Aggregator 213 provides the filtered and classified information to
an output data adapter 214. Output data adapter 214 may convert the
data from aggregator 213 into one or more content detail records
(CDR) for storage in a content data record (CDR) database 215.
Therefore, CDR database 215 stores a description of a content
event.
[0033] CDR database 215 passes a content data record (CDR) onto a
transaction component 216. Transaction component 216 captures the
predetermined agreements among the parties involved in system 100
regarding the value of the transferred content, as well as the
value added by each of the individual parties in transferring such
content. Therefore, transaction component 216 understands the
nature of the parties and the actions that one or more parties
perform, and the influence of such action on the respective
parties.
[0034] Transaction component 216 provides the transaction
information to a rating component 217. Rating component 217
provides a weight or significance (e.g., a price) to the
transaction, so as to provide a tangible value to the transaction.
Rating component 217 may make this determination based on various
metrics including the type of the content, the quantity of content
consumed, the place and time that the content is delivered, or the
quality of the content, for example. Therefore, rating component
217 allows system 100 to provide some contextual value, indicting
the significance or relevance that certain content or information
has to the individual customer.
[0035] Rating component 217 provides the rated transaction to a
presentment component 218. Presentment component 218 may provide
the capability for a customer 220 to view their real-time billing
information, for example, over the network. Presentment component
218 also may attach relevant identifiers to the bill (e.g., account
numbers, etc.).
[0036] FIGS. 3A and 3B provide a flow diagram further detailing the
operation 300 of system 100. As shown in FIG. 3A, in step 301, raw
data 204-206 is received from data sources 201-203. In step 302,
input data adapter 207 converts raw data 204-206 to flow objects
208, where flow objects 208 are sets of attributes, determined from
raw data 204-206. In step 303, it is determined whether there is a
need to derive new attributes from the existing attributes found in
flow objects 208. If there is such a need, in step 304, CDL 209 is
used to derive new attributes from existing attributes. Also, as
discussed above, attributes may be correlated by correlator
211.
[0037] In step 305, flow objects 208 are filtered by filter 212. In
step 306, the matching flow objects (i.e., those passed by filter
212 ) are further filtered and classified by aggregator 213 (as
discussed more fully with reference to FIGS. 4-7). In step 307,
output data adapter 214 converts the data aggregated by aggregator
213 to a format compatible with transaction layer 103.

**Data block:**
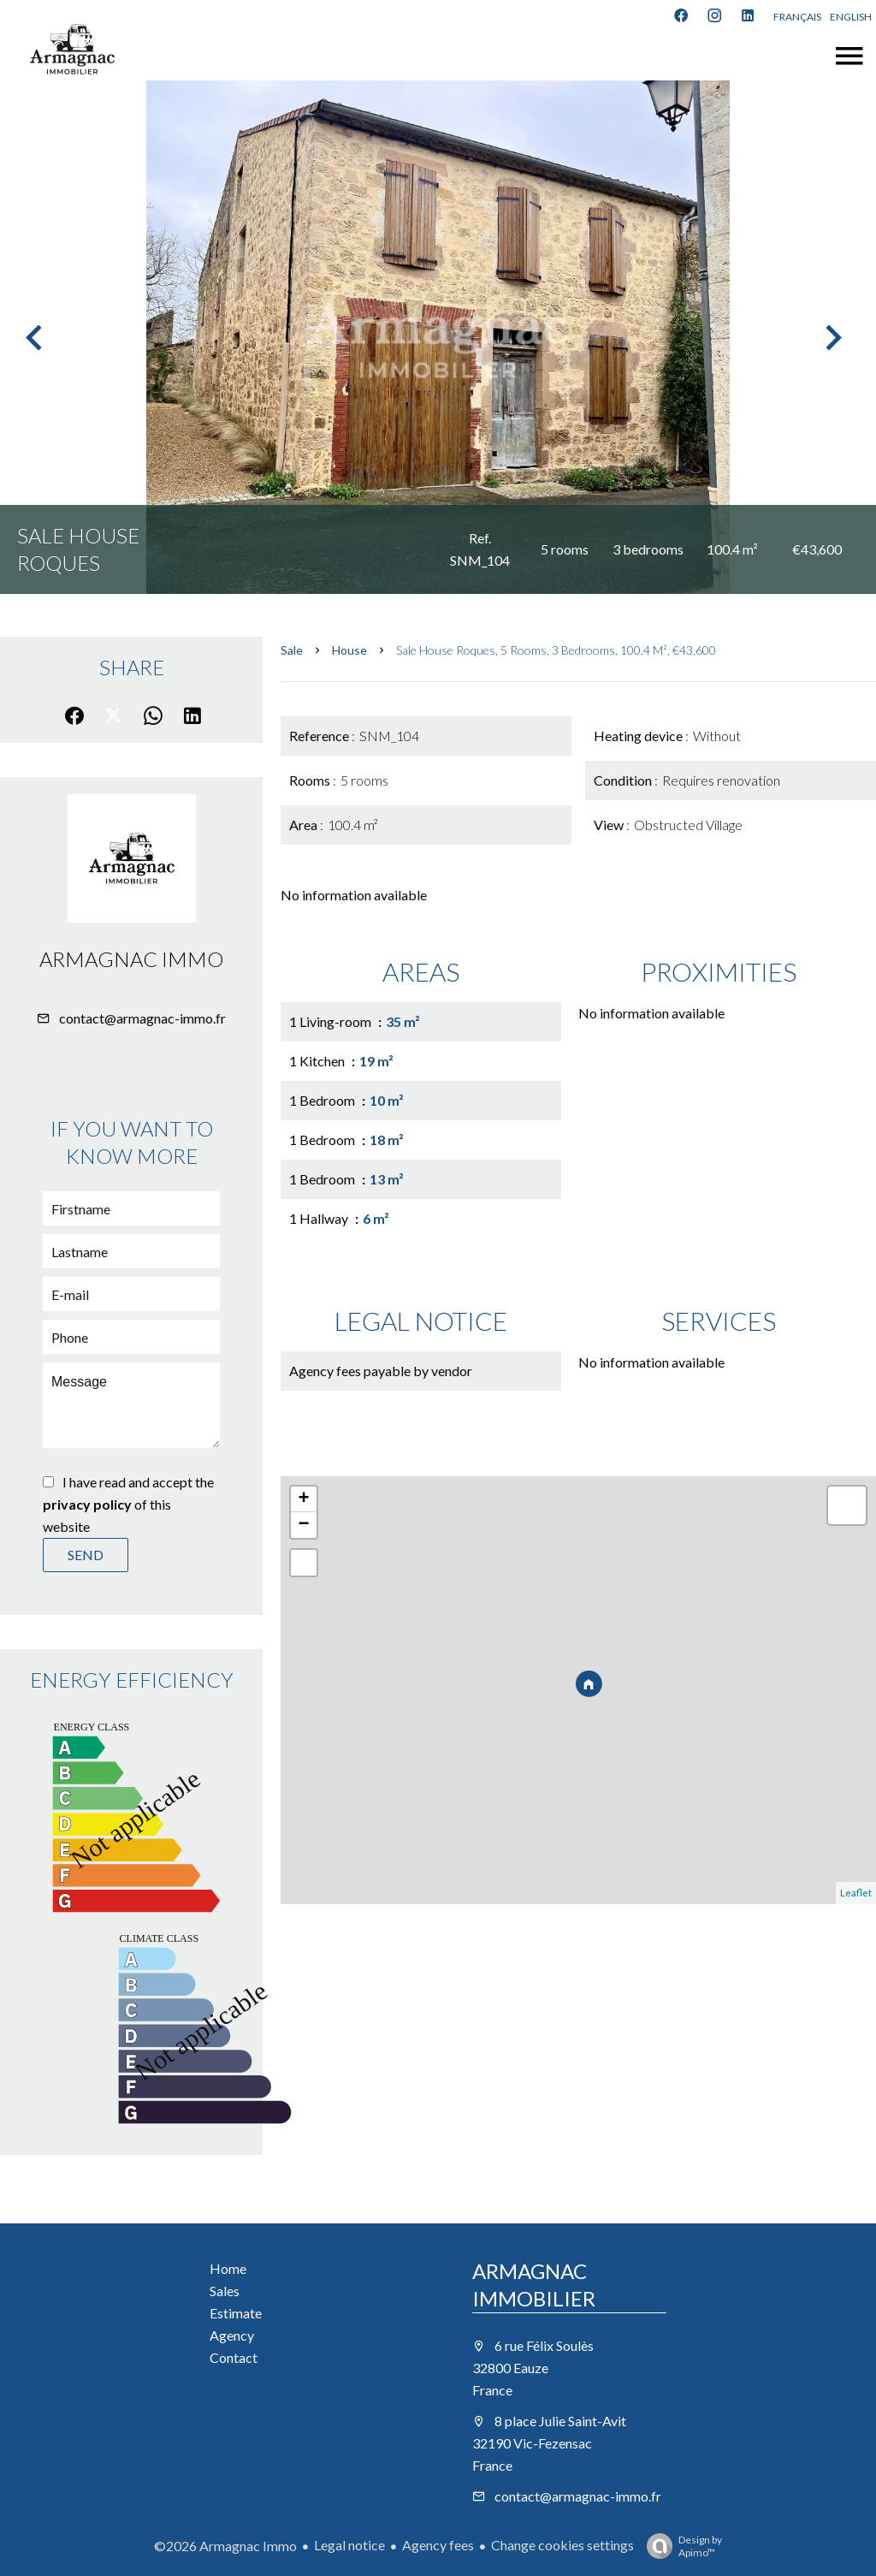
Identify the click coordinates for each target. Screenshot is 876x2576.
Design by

**Directions:**
A – Copy, word for word, the part of the content billing excerpt between "[0035] Rating component" and "numbers, etc.).", inclusive.
B – Carry on the text about the content billing system, picking up after its final sentence.

**Results for each task:**
A –
[0035] Rating component 217 provides the rated transaction to a
presentment component 218. Presentment component 218 may provide
the capability for a customer 220 to view their real-time billing
information, for example, over the network. Presentment component
218 also may attach relevant identifiers to the bill (e.g., account
numbers, etc.).

B –
[0038] As shown in FIG. 3B, in step 308, output adapter 214 may
format the aggregated data into one or more content data records
for storage in CDR database 215. In step 309, transaction component
216 captures the predetermined agreements among all the parties and
the value added by each of the individual parties. In step 310, the
CDR is rated based on predetermined metrics (e.g., time of
transmission and quality of content). In step 311, a bill is
presented to the customer.
[0039] Generic Aggregation
[0040] Aggregation is the process of filtering, classifying, and
applying logical or mathematical function to data, based on user
criteria. The aggregation process may be accomplished both as the
data is received in real-time and offline. The aggregation process
may create one or more records that provide information sufficient
to adequately describe a transaction or event. As discussed with
reference to FIG. 2, the result of aggregation may be one or more
Content Detail Records.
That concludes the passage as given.